The task:
Please repeat only the lines below starting at the line that holds "Task: Focus the" and ending at the line that holds "You are a computer-use agent. 556x735 pixels.", exactly, with both of those lines included and every picture omitted.

Data supplied:
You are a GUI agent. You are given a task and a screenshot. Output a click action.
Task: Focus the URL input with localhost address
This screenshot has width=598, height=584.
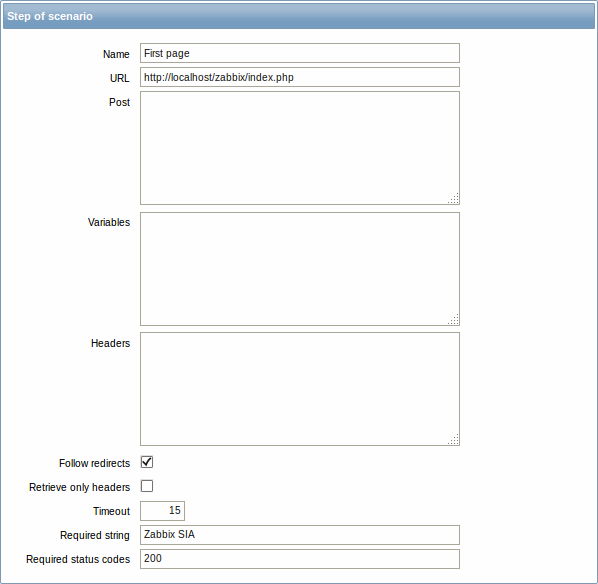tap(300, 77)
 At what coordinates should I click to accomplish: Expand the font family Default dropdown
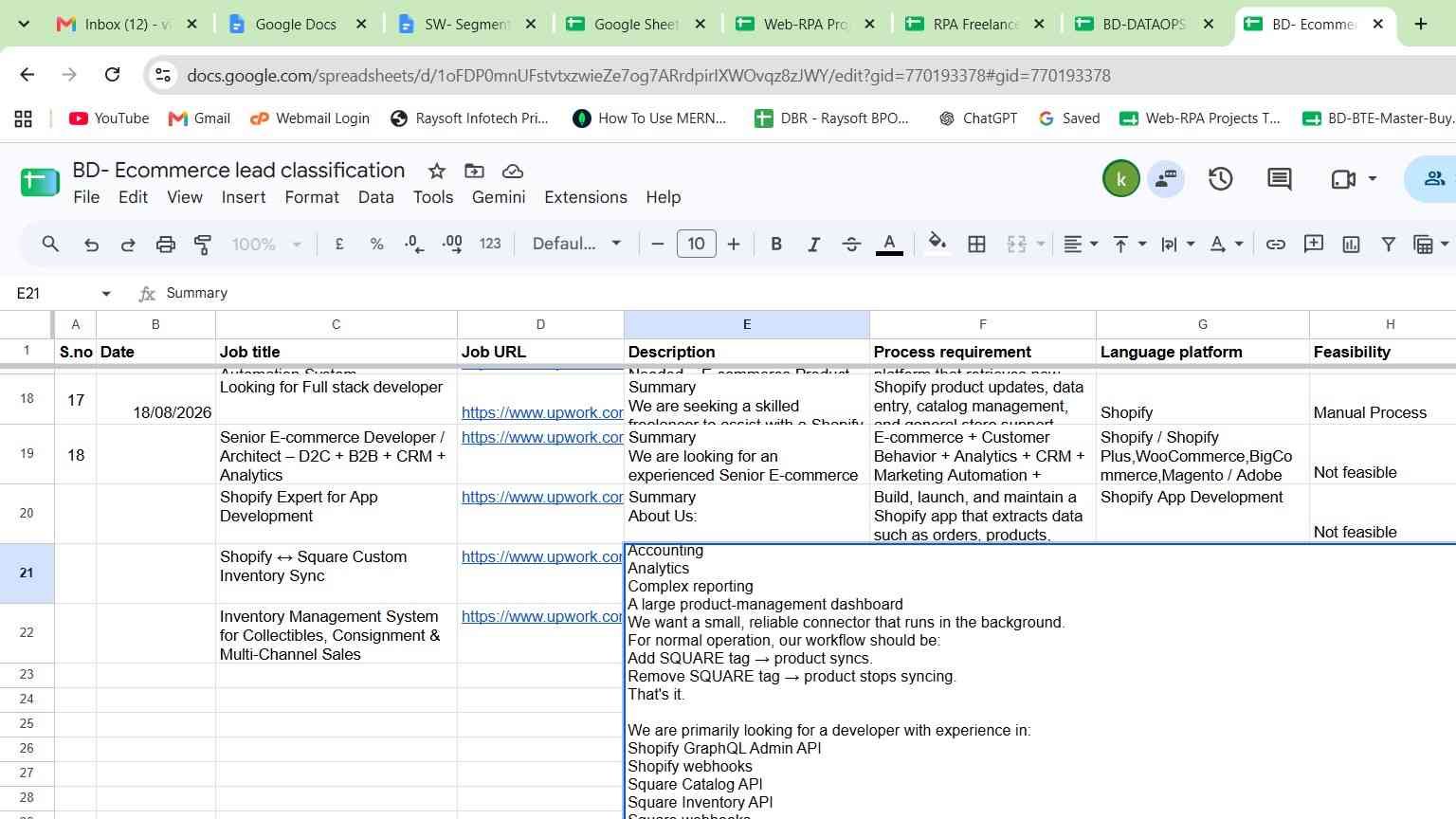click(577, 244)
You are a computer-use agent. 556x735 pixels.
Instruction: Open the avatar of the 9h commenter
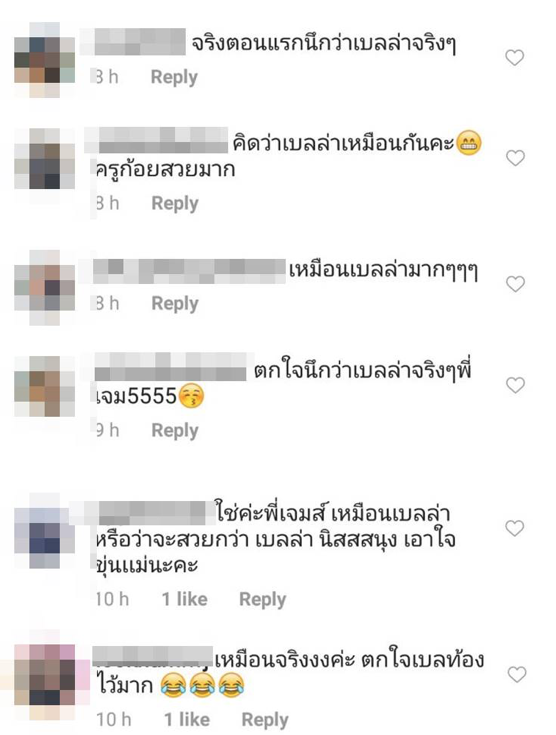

Your solution:
Task: Focus the URL input with localhost address
This screenshot has width=598, height=584.
tap(300, 77)
 At what coordinates should I click to accomplish: Expand the font family Default dropdown
click(577, 244)
You are a computer-use agent. 556x735 pixels.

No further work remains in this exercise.